There are many ways to control your fear of the dentist, but not all techniques work for everyone. For many people, their dental fear is a deeply personal experience with varying levels of trauma and anxiety. Dental fear, or odontophobia, usually begins in childhood. It could stem from a negative experience in the dental office, which usually involves some level of physical pain.
People are so terrified that a good number would rather hold a tarantula than to visit a dentist. If the fear of dentists trumps the fear of spiders, it must be a serious issue indeed.
Why Not Just Go With Sedation?
We all hear about how people with dental fear should choose to go for sedation. While sedation is a sure way to calm a patient, it does not address the problem head on. Sedation also requires an extra fee, which only increases the expenses of the affected patient.
Some people do not even have the courage to enter a dental practice and will put off treatment until it escalates into something worse. Since sedation requires the precise dispensation of sedative drugs, the patient must at least be there in person.

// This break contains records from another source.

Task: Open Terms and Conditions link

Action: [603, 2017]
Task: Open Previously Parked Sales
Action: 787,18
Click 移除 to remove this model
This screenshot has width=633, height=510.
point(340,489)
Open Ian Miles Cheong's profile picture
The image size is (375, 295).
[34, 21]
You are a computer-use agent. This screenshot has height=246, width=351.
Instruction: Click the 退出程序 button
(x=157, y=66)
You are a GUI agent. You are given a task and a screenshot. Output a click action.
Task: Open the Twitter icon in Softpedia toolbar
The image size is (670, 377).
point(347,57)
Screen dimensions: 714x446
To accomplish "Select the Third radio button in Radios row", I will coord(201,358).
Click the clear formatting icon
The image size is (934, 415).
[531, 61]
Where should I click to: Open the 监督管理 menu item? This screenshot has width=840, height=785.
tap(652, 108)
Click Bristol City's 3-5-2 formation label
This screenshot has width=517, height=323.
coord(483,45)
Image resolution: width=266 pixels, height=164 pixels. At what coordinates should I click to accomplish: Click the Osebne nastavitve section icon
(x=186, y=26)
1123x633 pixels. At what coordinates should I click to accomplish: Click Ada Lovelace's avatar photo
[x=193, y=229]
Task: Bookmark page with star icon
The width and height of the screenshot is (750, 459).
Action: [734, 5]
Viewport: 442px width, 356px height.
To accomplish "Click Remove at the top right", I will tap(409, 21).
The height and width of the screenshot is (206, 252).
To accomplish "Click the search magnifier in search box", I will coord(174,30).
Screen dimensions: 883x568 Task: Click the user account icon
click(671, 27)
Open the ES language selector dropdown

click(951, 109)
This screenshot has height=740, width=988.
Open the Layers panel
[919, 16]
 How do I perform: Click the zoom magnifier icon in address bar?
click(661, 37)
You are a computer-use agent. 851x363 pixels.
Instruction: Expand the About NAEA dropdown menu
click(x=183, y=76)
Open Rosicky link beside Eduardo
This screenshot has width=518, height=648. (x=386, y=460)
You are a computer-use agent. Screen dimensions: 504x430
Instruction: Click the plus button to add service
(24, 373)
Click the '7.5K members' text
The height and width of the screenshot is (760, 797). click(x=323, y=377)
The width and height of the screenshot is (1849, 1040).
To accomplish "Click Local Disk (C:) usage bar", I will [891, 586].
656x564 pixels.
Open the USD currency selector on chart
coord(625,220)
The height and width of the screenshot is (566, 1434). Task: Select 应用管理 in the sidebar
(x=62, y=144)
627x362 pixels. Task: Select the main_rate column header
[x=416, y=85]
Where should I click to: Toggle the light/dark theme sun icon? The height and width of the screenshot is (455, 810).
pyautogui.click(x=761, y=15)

How can the dentist sedate them if they have never even set foot in a dental practice?
How do Real People Cope With their Dental Fears?
Harvard Medical School asked their readers how they cope with their dental fears. Many of the answers focus on distracting the patient:
- Listen to upbeat, positive music or an audio book to balance out feelings of dread.
- Arrive on time; waiting at the practice only fuels anxiety.
- If the dentist has a television available, watch some shows to keep you distracted.
- Long, deep breaths calm you and prepare you for your treatment.
While these tips will not work for everyone, they do work for the ones who suggested them. Try different coping techniques to see what works for you. Assuaging your dental fears is crucial if you want to maintain your oral health.